### EXERCISE PROMPT
Copy every line of the material below without changing anything.

============

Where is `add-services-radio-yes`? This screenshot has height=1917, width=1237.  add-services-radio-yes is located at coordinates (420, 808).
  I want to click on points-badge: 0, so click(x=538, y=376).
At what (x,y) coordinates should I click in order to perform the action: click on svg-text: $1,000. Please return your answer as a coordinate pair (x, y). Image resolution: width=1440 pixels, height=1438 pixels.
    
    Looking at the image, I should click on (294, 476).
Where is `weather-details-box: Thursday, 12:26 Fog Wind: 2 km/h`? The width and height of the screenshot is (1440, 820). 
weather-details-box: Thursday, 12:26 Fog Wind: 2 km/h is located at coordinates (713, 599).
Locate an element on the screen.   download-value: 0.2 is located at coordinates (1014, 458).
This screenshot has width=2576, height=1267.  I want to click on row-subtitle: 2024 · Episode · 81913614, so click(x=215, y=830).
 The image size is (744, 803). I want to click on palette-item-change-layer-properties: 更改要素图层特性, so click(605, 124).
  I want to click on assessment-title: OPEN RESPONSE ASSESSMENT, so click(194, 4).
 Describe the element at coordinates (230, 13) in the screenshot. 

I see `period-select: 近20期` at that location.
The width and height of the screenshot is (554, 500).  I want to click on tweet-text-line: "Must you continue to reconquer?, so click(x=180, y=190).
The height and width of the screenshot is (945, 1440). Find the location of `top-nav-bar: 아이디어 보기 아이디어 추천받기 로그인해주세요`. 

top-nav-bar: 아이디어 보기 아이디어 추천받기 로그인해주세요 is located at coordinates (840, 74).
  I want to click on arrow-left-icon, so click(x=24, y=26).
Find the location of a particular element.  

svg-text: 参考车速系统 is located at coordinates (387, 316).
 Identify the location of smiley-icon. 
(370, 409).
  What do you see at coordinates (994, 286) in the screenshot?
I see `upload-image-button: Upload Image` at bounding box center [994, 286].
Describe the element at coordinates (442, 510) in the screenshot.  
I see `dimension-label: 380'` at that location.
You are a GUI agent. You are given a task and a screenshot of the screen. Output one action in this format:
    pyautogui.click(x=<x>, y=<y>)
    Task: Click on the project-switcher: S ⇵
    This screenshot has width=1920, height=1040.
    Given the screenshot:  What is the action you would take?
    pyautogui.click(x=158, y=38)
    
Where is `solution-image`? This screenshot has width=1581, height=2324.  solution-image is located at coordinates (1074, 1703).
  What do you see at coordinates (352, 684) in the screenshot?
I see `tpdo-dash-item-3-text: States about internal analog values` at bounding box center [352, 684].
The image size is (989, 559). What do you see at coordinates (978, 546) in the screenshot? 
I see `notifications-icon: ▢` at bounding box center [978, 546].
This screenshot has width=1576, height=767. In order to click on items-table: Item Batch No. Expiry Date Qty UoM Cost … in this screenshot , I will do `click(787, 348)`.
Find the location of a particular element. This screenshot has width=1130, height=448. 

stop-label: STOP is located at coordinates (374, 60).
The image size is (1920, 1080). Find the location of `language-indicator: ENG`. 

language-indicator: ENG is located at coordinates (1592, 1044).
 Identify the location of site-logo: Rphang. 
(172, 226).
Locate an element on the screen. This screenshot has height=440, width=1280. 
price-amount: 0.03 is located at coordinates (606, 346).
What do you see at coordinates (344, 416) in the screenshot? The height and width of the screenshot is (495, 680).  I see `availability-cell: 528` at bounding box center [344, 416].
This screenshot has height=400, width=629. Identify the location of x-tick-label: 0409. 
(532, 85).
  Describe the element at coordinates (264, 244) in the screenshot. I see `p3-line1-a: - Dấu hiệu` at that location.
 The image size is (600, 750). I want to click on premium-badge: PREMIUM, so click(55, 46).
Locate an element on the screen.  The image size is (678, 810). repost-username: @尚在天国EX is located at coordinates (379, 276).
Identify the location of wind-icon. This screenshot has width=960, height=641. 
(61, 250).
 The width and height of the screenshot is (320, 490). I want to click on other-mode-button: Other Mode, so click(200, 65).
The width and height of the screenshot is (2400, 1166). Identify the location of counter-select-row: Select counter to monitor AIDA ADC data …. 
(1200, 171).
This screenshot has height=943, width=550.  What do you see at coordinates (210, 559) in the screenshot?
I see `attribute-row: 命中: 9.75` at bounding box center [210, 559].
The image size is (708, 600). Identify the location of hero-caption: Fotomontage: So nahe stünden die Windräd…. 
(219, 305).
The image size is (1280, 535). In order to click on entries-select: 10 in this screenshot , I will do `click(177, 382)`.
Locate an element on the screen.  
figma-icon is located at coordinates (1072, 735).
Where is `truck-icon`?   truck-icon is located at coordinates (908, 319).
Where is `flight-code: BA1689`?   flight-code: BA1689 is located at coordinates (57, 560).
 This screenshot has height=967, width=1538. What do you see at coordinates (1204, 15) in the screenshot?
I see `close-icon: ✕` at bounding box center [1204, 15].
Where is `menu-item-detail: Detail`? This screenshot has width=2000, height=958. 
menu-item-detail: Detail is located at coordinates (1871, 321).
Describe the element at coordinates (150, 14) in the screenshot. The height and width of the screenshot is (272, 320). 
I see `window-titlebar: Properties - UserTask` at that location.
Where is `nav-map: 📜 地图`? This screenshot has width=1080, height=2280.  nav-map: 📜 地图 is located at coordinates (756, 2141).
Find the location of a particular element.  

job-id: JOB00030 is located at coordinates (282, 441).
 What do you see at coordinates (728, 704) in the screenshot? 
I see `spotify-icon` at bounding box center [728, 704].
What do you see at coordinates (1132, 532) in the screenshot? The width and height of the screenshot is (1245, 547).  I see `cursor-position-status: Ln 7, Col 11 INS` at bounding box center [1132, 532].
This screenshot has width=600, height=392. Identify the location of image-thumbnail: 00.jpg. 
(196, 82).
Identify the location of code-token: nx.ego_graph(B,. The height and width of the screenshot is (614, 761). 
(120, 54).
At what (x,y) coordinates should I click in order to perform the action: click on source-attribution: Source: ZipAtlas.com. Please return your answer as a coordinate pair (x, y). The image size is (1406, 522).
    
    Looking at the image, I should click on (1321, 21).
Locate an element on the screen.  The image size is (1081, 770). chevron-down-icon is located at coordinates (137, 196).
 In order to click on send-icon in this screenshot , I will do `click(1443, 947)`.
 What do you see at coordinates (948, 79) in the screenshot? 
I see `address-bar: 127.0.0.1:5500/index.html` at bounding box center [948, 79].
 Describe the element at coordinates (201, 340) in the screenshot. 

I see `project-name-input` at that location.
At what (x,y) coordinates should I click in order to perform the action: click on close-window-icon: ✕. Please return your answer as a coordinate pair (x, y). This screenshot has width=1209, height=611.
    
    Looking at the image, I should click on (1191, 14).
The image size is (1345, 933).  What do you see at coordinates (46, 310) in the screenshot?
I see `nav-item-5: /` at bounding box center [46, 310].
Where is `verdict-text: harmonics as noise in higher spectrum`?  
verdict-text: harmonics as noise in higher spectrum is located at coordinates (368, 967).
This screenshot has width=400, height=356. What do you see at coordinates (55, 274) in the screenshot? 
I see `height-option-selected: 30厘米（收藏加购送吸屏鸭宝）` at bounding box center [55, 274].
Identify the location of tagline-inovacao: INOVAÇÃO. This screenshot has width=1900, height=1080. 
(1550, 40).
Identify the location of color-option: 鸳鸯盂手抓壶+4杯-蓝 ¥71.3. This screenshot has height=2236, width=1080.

============

### ANSWER TO THE PROBLEM
Where is `add-services-radio-yes`? This screenshot has height=1917, width=1237.  add-services-radio-yes is located at coordinates (420, 808).
  I want to click on points-badge: 0, so click(x=538, y=376).
At what (x,y) coordinates should I click in order to perform the action: click on svg-text: $1,000. Please return your answer as a coordinate pair (x, y). Image resolution: width=1440 pixels, height=1438 pixels.
    
    Looking at the image, I should click on (294, 476).
Where is `weather-details-box: Thursday, 12:26 Fog Wind: 2 km/h`? The width and height of the screenshot is (1440, 820). 
weather-details-box: Thursday, 12:26 Fog Wind: 2 km/h is located at coordinates (713, 599).
Locate an element on the screen.   download-value: 0.2 is located at coordinates (1014, 458).
This screenshot has width=2576, height=1267.  I want to click on row-subtitle: 2024 · Episode · 81913614, so click(x=215, y=830).
 The image size is (744, 803). I want to click on palette-item-change-layer-properties: 更改要素图层特性, so click(605, 124).
  I want to click on assessment-title: OPEN RESPONSE ASSESSMENT, so click(194, 4).
 Describe the element at coordinates (230, 13) in the screenshot. 

I see `period-select: 近20期` at that location.
The width and height of the screenshot is (554, 500).  I want to click on tweet-text-line: "Must you continue to reconquer?, so click(x=180, y=190).
The height and width of the screenshot is (945, 1440). Find the location of `top-nav-bar: 아이디어 보기 아이디어 추천받기 로그인해주세요`. 

top-nav-bar: 아이디어 보기 아이디어 추천받기 로그인해주세요 is located at coordinates (840, 74).
  I want to click on arrow-left-icon, so click(x=24, y=26).
Find the location of a particular element.  

svg-text: 参考车速系统 is located at coordinates (387, 316).
 Identify the location of smiley-icon. 
(370, 409).
  What do you see at coordinates (994, 286) in the screenshot?
I see `upload-image-button: Upload Image` at bounding box center [994, 286].
Describe the element at coordinates (442, 510) in the screenshot.  
I see `dimension-label: 380'` at that location.
You are a GUI agent. You are given a task and a screenshot of the screen. Output one action in this format:
    pyautogui.click(x=<x>, y=<y>)
    Task: Click on the project-switcher: S ⇵
    This screenshot has width=1920, height=1040.
    Given the screenshot:  What is the action you would take?
    pyautogui.click(x=158, y=38)
    
Where is `solution-image`? This screenshot has width=1581, height=2324.  solution-image is located at coordinates (1074, 1703).
  What do you see at coordinates (352, 684) in the screenshot?
I see `tpdo-dash-item-3-text: States about internal analog values` at bounding box center [352, 684].
The image size is (989, 559). What do you see at coordinates (978, 546) in the screenshot? 
I see `notifications-icon: ▢` at bounding box center [978, 546].
This screenshot has width=1576, height=767. In order to click on items-table: Item Batch No. Expiry Date Qty UoM Cost … in this screenshot , I will do `click(787, 348)`.
Find the location of a particular element. This screenshot has width=1130, height=448. 

stop-label: STOP is located at coordinates (374, 60).
The image size is (1920, 1080). Find the location of `language-indicator: ENG`. 

language-indicator: ENG is located at coordinates (1592, 1044).
 Identify the location of site-logo: Rphang. 
(172, 226).
Locate an element on the screen. This screenshot has height=440, width=1280. 
price-amount: 0.03 is located at coordinates (606, 346).
What do you see at coordinates (344, 416) in the screenshot? The height and width of the screenshot is (495, 680).  I see `availability-cell: 528` at bounding box center [344, 416].
This screenshot has height=400, width=629. Identify the location of x-tick-label: 0409. 
(532, 85).
  Describe the element at coordinates (264, 244) in the screenshot. I see `p3-line1-a: - Dấu hiệu` at that location.
 The image size is (600, 750). I want to click on premium-badge: PREMIUM, so click(55, 46).
Locate an element on the screen.  The image size is (678, 810). repost-username: @尚在天国EX is located at coordinates (379, 276).
Identify the location of wind-icon. This screenshot has width=960, height=641. 
(61, 250).
 The width and height of the screenshot is (320, 490). I want to click on other-mode-button: Other Mode, so click(200, 65).
The width and height of the screenshot is (2400, 1166). Identify the location of counter-select-row: Select counter to monitor AIDA ADC data …. 
(1200, 171).
This screenshot has height=943, width=550.  What do you see at coordinates (210, 559) in the screenshot?
I see `attribute-row: 命中: 9.75` at bounding box center [210, 559].
The image size is (708, 600). Identify the location of hero-caption: Fotomontage: So nahe stünden die Windräd…. 
(219, 305).
The image size is (1280, 535). In order to click on entries-select: 10 in this screenshot , I will do `click(177, 382)`.
Locate an element on the screen.  
figma-icon is located at coordinates (1072, 735).
Where is `truck-icon`?   truck-icon is located at coordinates (908, 319).
Where is `flight-code: BA1689`?   flight-code: BA1689 is located at coordinates (57, 560).
 This screenshot has height=967, width=1538. What do you see at coordinates (1204, 15) in the screenshot?
I see `close-icon: ✕` at bounding box center [1204, 15].
Where is `menu-item-detail: Detail`? This screenshot has width=2000, height=958. 
menu-item-detail: Detail is located at coordinates (1871, 321).
Describe the element at coordinates (150, 14) in the screenshot. The height and width of the screenshot is (272, 320). 
I see `window-titlebar: Properties - UserTask` at that location.
Where is `nav-map: 📜 地图`? This screenshot has width=1080, height=2280.  nav-map: 📜 地图 is located at coordinates (756, 2141).
Find the location of a particular element.  

job-id: JOB00030 is located at coordinates (282, 441).
 What do you see at coordinates (728, 704) in the screenshot? 
I see `spotify-icon` at bounding box center [728, 704].
What do you see at coordinates (1132, 532) in the screenshot? The width and height of the screenshot is (1245, 547).  I see `cursor-position-status: Ln 7, Col 11 INS` at bounding box center [1132, 532].
This screenshot has width=600, height=392. Identify the location of image-thumbnail: 00.jpg. 
(196, 82).
Identify the location of code-token: nx.ego_graph(B,. The height and width of the screenshot is (614, 761). 
(120, 54).
At what (x,y) coordinates should I click in order to perform the action: click on source-attribution: Source: ZipAtlas.com. Please return your answer as a coordinate pair (x, y). The image size is (1406, 522).
    
    Looking at the image, I should click on (1321, 21).
Locate an element on the screen.  The image size is (1081, 770). chevron-down-icon is located at coordinates (137, 196).
 In order to click on send-icon in this screenshot , I will do `click(1443, 947)`.
 What do you see at coordinates (948, 79) in the screenshot? 
I see `address-bar: 127.0.0.1:5500/index.html` at bounding box center [948, 79].
 Describe the element at coordinates (201, 340) in the screenshot. 

I see `project-name-input` at that location.
At what (x,y) coordinates should I click in order to perform the action: click on close-window-icon: ✕. Please return your answer as a coordinate pair (x, y). This screenshot has width=1209, height=611.
    
    Looking at the image, I should click on (1191, 14).
The image size is (1345, 933).  What do you see at coordinates (46, 310) in the screenshot?
I see `nav-item-5: /` at bounding box center [46, 310].
Where is `verdict-text: harmonics as noise in higher spectrum`?  
verdict-text: harmonics as noise in higher spectrum is located at coordinates (368, 967).
This screenshot has width=400, height=356. What do you see at coordinates (55, 274) in the screenshot? 
I see `height-option-selected: 30厘米（收藏加购送吸屏鸭宝）` at bounding box center [55, 274].
Identify the location of tagline-inovacao: INOVAÇÃO. This screenshot has width=1900, height=1080. 
(1550, 40).
Identify the location of color-option: 鸳鸯盂手抓壶+4杯-蓝 ¥71.3. This screenshot has height=2236, width=1080.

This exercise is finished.